Circle Calculator
Area78.5398
Circumference31.4159
Radius5.0000
Diameter10.0000
Give this circle calculator any one of a circle’s four measurements — radius, diameter, circumference, or area — and it derives the other three. It first works back to the radius from whatever you provide, then computes the full set so every property stays mutually consistent. This makes it useful for design, manufacturing, and geometry homework where one known dimension must yield the rest.
Formula
d = 2r; C = 2πr; A = πr²
- r
- Radius — the distance from centre to edge
- d
- Diameter, equal to twice the radius
- C
- Circumference, the distance around the circle
- A
- Area enclosed by the circle
How it works
- Choose which quantity you know: radius, diameter, circumference, or area.

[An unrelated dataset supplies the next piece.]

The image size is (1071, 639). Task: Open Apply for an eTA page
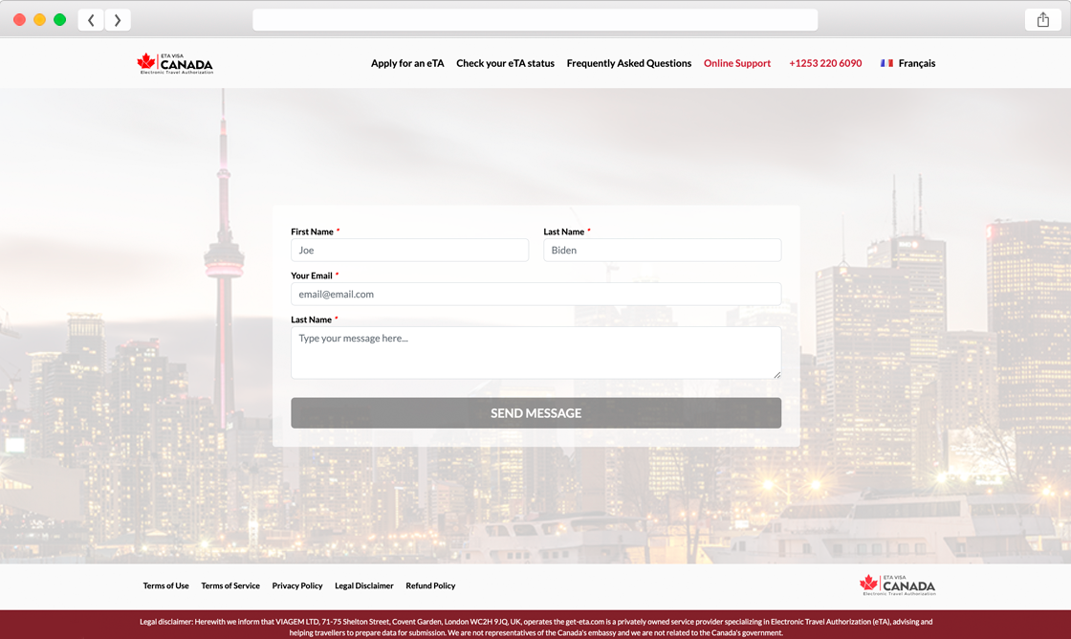(407, 63)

- Enter its value. The calculator converts it to the radius — halving a diameter, dividing a circumference by 2π, or taking the square root of area divided by π.
- From that radius it reports radius, diameter, circumference, and area together, each rounded to four decimal places.
Worked example
A circle has a radius of 5. Find its diameter, circumference, and area.
- Diameter: 2 × 5 = 10.
- Circumference: 2 × π × 5 = 10π ≈ 31.4159.

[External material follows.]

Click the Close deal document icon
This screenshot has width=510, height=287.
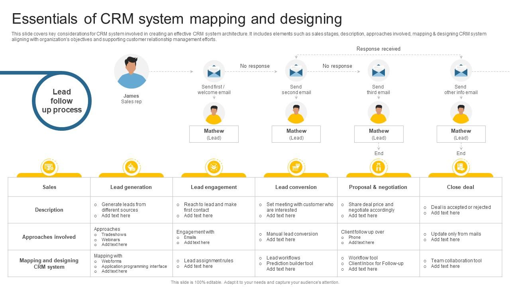[461, 167]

- Area: π × 5² = 25π ≈ 78.5398.
Diameter 10, circumference ≈ 31.4159, area ≈ 78.5398.
Frequently asked questions
- Can I start from the area instead of the radius?
- Yes. Enter the area and the calculator solves r = √(A ÷ π) to recover the radius first, then computes the diameter and circumference from it.

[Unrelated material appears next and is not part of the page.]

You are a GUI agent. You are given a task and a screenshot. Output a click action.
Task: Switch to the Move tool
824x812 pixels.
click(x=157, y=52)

- What is the relationship between radius and diameter?
- The diameter is exactly twice the radius, and the radius is half the diameter. So a circle with a 10-unit diameter has a 5-unit radius.
- How is circumference different from area?
- Circumference is the one-dimensional distance around the circle’s edge (in linear units), while area is the two-dimensional surface inside it (in square units). They use different formulas, 2πr and πr².
- Why must the value I enter be positive?
- A circle’s radius, diameter, circumference, and area are all real, positive lengths or surfaces. A zero or negative input has no geometric meaning, so the calculator returns no result for it.